What the hell is going on with Penguin?

VF: It’s nothing new at all, it’s just doing a better job. But now it has a name.
AB: It was just confusing because it had a name.
GB: It’s a broadscale implementation of things that they had been doing manually for a long time. The biggest takeaway is that it’s a behavioral adjustment filter. They don’t want you doing that stuff any more. It’s the cousin of Panda, which was a lot about high volume low quality content on your site. Penguin is about high volume low quality links to your site from sites with no human interaction. So if you’re doing that – stop it!
TF: It’s like Google is saying now: We’re not going to let those bad links help you, and now we’re going to penalize you for it.
BC: We have a penalty audit now. People who didn’t want to spend on SEO to do it right, didn’t. And now those are the people who are complaining about getting hit by Penguin and/or Panda. The people who were hit by this were the people who were taking shortcuts year after year after year.
GB: Describes the concepts of footprints and what looks normal and abnormal.
VF: There are positive and negative ranking factors.
TF: We’re back to the Google Dance.
BC: Many of you, in about  3 months, when the next update comes out…will not be immune.
GB: Take it as a warning to dig through your closet and  get rid of your bad links.

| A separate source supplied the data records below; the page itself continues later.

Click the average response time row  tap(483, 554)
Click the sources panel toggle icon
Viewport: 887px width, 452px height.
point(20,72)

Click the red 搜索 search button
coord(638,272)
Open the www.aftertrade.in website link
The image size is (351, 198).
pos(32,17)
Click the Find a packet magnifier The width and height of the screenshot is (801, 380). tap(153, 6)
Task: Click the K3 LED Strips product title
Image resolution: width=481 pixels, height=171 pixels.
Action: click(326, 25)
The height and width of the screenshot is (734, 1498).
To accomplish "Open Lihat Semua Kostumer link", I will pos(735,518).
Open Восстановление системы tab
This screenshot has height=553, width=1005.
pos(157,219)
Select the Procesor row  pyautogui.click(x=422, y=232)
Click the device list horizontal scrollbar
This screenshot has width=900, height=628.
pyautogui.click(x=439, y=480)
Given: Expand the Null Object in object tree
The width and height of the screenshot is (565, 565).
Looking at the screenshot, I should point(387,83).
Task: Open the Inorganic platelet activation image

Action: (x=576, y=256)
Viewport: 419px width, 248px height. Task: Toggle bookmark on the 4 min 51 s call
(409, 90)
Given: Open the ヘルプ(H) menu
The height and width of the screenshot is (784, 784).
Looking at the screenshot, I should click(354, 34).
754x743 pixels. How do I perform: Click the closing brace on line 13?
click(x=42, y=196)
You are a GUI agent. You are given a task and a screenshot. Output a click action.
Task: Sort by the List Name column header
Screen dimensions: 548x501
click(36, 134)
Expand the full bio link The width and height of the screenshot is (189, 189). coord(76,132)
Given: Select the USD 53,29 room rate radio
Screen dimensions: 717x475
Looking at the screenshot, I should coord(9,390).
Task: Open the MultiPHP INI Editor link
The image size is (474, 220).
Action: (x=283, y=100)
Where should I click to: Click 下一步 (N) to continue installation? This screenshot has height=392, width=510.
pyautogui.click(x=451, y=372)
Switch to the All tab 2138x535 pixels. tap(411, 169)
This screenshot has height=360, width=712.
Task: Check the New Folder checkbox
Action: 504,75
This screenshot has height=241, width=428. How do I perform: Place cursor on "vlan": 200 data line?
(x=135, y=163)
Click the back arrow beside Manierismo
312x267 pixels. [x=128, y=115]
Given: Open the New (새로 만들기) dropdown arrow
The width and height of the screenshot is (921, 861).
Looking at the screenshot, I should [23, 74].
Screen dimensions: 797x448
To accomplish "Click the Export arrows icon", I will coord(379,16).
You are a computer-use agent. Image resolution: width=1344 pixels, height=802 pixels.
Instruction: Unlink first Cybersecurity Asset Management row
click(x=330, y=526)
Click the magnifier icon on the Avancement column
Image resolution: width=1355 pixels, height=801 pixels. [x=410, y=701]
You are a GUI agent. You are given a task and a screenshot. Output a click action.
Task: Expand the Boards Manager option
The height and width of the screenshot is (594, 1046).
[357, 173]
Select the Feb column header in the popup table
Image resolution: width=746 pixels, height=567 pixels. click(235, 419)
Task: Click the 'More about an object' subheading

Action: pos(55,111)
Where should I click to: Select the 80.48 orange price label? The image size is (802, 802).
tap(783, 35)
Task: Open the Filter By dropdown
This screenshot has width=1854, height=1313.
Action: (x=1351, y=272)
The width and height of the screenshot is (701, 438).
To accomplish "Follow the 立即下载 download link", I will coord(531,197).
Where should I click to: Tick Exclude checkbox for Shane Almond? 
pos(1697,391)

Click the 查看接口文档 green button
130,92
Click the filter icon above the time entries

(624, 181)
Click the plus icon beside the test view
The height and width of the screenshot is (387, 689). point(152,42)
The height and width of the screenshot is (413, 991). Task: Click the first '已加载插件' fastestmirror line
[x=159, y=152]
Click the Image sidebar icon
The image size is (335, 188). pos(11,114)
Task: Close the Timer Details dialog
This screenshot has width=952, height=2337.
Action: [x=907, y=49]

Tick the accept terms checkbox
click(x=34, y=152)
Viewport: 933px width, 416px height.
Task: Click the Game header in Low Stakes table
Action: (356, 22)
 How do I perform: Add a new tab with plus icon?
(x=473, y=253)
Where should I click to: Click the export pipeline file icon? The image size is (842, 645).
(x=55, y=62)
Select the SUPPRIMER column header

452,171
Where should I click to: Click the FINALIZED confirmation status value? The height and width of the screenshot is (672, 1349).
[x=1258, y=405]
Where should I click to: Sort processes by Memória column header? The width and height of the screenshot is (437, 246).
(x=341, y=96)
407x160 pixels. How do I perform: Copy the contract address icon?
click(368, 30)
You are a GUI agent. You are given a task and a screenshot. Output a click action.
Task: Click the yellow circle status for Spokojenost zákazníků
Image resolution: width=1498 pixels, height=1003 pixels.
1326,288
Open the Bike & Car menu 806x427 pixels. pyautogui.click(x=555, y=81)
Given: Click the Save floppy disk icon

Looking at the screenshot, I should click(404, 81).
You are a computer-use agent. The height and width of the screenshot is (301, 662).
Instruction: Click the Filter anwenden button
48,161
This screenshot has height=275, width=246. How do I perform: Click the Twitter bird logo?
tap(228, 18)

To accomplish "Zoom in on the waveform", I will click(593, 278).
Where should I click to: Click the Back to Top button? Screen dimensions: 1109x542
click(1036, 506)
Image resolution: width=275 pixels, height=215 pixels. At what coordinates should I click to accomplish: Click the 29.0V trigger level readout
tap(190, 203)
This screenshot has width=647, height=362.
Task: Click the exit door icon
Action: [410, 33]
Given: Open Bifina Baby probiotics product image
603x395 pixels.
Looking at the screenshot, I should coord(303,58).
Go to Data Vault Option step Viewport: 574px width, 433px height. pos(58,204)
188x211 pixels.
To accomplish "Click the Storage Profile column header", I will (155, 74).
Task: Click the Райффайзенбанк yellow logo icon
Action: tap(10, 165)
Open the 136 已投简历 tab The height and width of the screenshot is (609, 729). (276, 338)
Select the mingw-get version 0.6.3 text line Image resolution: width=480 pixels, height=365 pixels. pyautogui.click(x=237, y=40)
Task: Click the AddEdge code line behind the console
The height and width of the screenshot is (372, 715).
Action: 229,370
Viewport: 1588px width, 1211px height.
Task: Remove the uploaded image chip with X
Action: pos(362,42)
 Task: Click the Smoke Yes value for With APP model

Can authorrank reflect positively on the authority of your site as a whole?
GB: Yes. It seems to work for Barry Schwartz. Google is pushing to get everyone into that environment. The real value is the whole package.
RH: For clickthrough rate, the one that has a picture next to it – that’s the one that gets the users’ attentions.
TF: And you’re searching for something in your industry,
the picture is often going to be someone you know.
GB: I don’t typically notice the domain if i see a picture. So you can hire writers and take advantage of their trust and authority.

IP Sniffing:
VF: I would never tell you to show something different to bots than to users.

Paid inclusion:
DS: I’ve never ever seen anything like this where they’ve taken a major search property and said now you’ve got to pay to be there.
TF: I used to work for  PositionTechnologies, who actually invented paid inclusion for Inktomi/Yahoo. I’m a big proponent of paid inclusion. But what Google’s doing is not what you’re thinking when you think of paid inclusion. Google isn’t going to do it like Yahoo. It’s only going to be affordable for the top 5-10 brands.
GB: If you’re a 3rd party aggregating site and/or comparison shopping,  you’re in a dying model. Google has been cannibalizing those because Google wants to be that 3rd party aggregator. You need to adjust your business model because it’s just going to keep going: travel, education, comparison shopping, it goes on
RH: I’m afraid of when Google does it with local…which will be like local paid inclusion. Give it away for free, and then once people are used to that income, start charging them for it.
BC: The search results page is changing. It’s now everything. a product directory, ppc, etc… We’ve seen instances where for some searches there are only 4 organic results. And sometimes only one organic listing above the fold. It’s going to be hard for Negative SEO to work because it will get really expensive. And it will get really really expensive to spam. If Google can’t make the top 4 organic results free of spam, then they will not be able to make money on ads. So they had to lean on everyone in order to get rid of the sites that aren’t contributing to the quality of the search results.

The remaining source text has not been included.